Sr. Presidente Srs. Deputados

Este debate orçamental teve duas faces. Teve por um lado o discurso de ficção do Governo sobre o orçamento e por outro o orçamento real e as suas consequências para os portugueses.

O Sr. Primeiro Ministro definiu como três grandes linhas de orientação deste orçamento:

- Rigor na contenção da despesa - Redução da carga fiscal - Aposta num investimento de qualidade

Mas ficou claro que o orçamento não corresponde a este discurso.

Não ouve na realidade rigor na contenção da despesa. Nem sequer a apregoada contenção na saúde, em que o défice do exercício aumenta para o dobro. O Governo repete até à exaustão o argumento de que não é com mais despesa pública que se resolvem os problemas do país e trata sistematicamente a despesa pública como sinónimo de desperdício.

Mas o que verdadeiramente o preocupa não é o combate ao desperdício, não é uma melhor utilização dos recursos existentes. O que preocupa o Governo é o irracional e estúpido Pacto de Estabilidade e em simultâneo a degradação das capacidades que o Estado deve pôr ao serviço dos cidadãos.

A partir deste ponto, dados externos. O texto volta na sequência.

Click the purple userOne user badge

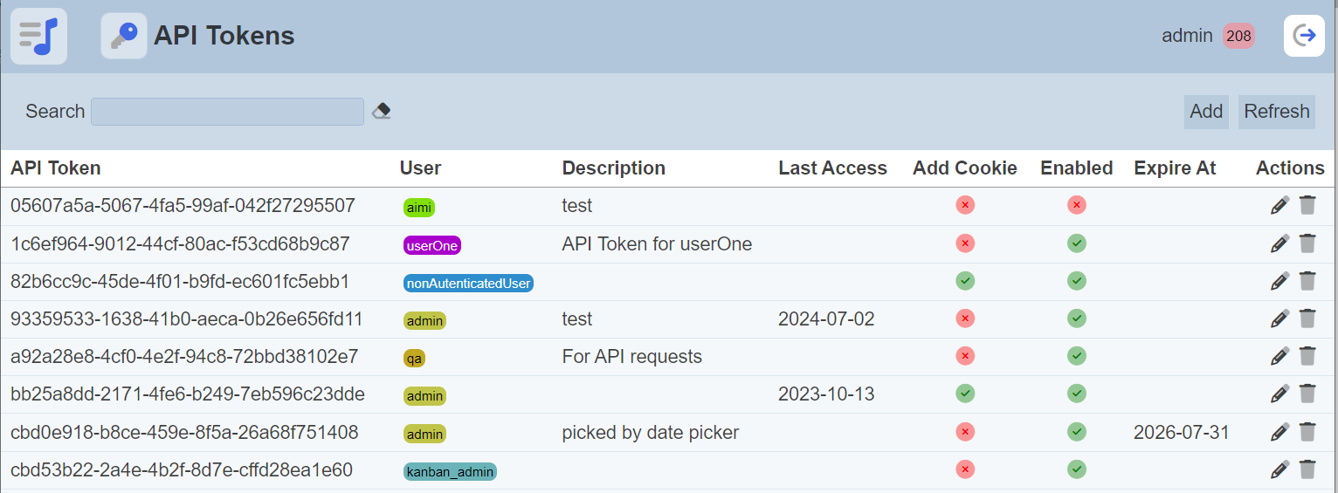(x=432, y=245)
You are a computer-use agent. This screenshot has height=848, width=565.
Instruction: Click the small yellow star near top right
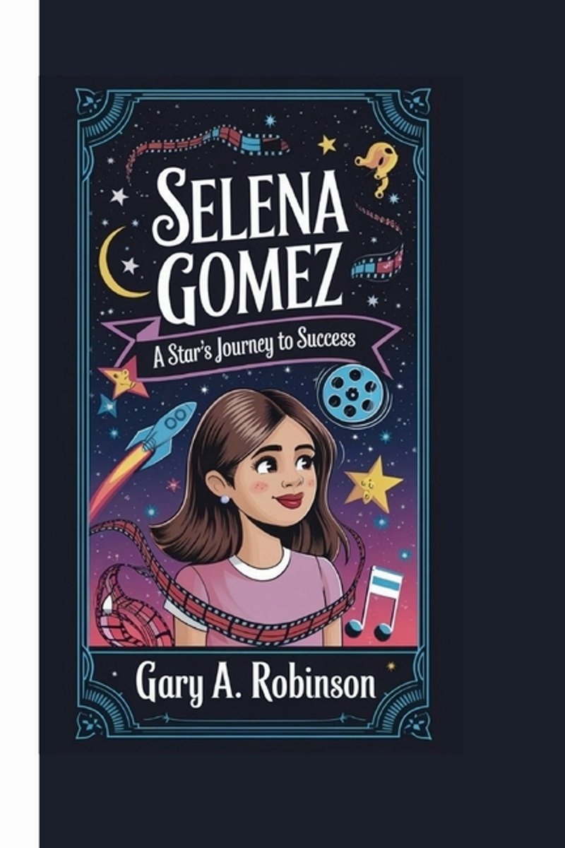point(326,145)
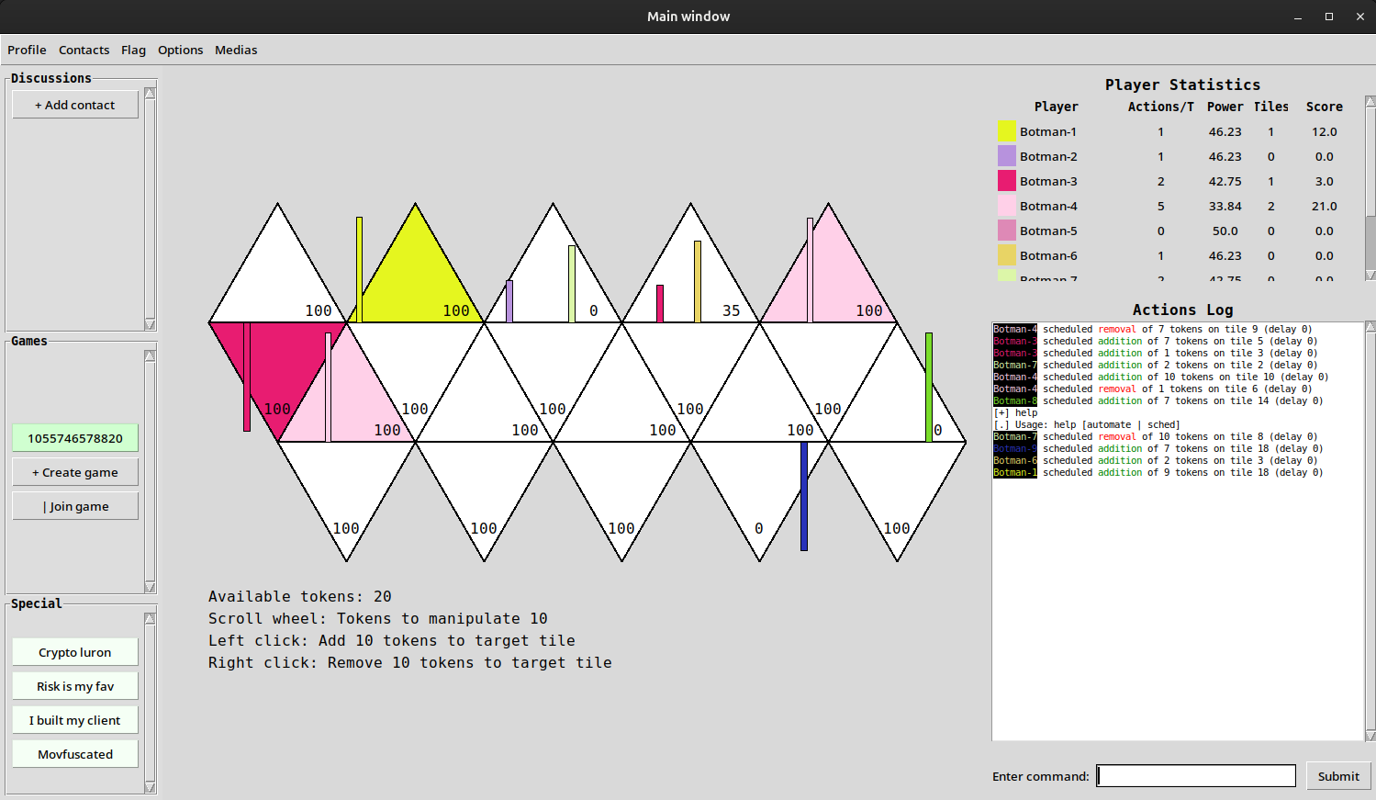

Estivesse o Governo preocupado com o combate ao desperdício e não tinha nomeado milhares de boys para o aparelho de Estado. Estivesse o Governo preocupado com o combate ao desperdício e não aumentava as transferências de dinheiros públicos para o sector privado, havendo serviços públicos para o mesmo. Estivesse o Governo preocupado com o combate ao desperdício e promoveria um verdadeiro combate à fraude e evasão fiscal e agiria com determinação, por exemplo, em relação à escandalosa situação de impunidade das empresas do off-shore da Madeira, apurada pela própria Inspecção-Geral de Finanças.

Quanto à redução da carga fiscal, sim ela existe. Mas só para alguns. Para a especulação bolsista, sim. Para que a banca mantenha taxas efectivas de IRC de 12% e 13%, sim. Mas para os trabalhadores por conta de outrem o que sobra é um verdadeiro agravamento da carga fiscal, à semelhança do que já aconteceu em 2003 e que os portugueses sentiram no bolso. Para os cidadãos com deficiência a quem o governo resolveu não actualizar os benefícios de que justamente beneficiam, menos ainda. Para as micro e pequenas empresas nada.

Temos um orçamento e uma política que mantém a divergência de Portugal em relação à União Europeia e que ao juntar mais crise à crise será responsável pela continuação deste afastamento. Por isso o Sr. Primeiro-ministro não respondeu neste debate à pergunta, que o próprio fazia na oposição, de quando vamos atingir afinal a média europeia.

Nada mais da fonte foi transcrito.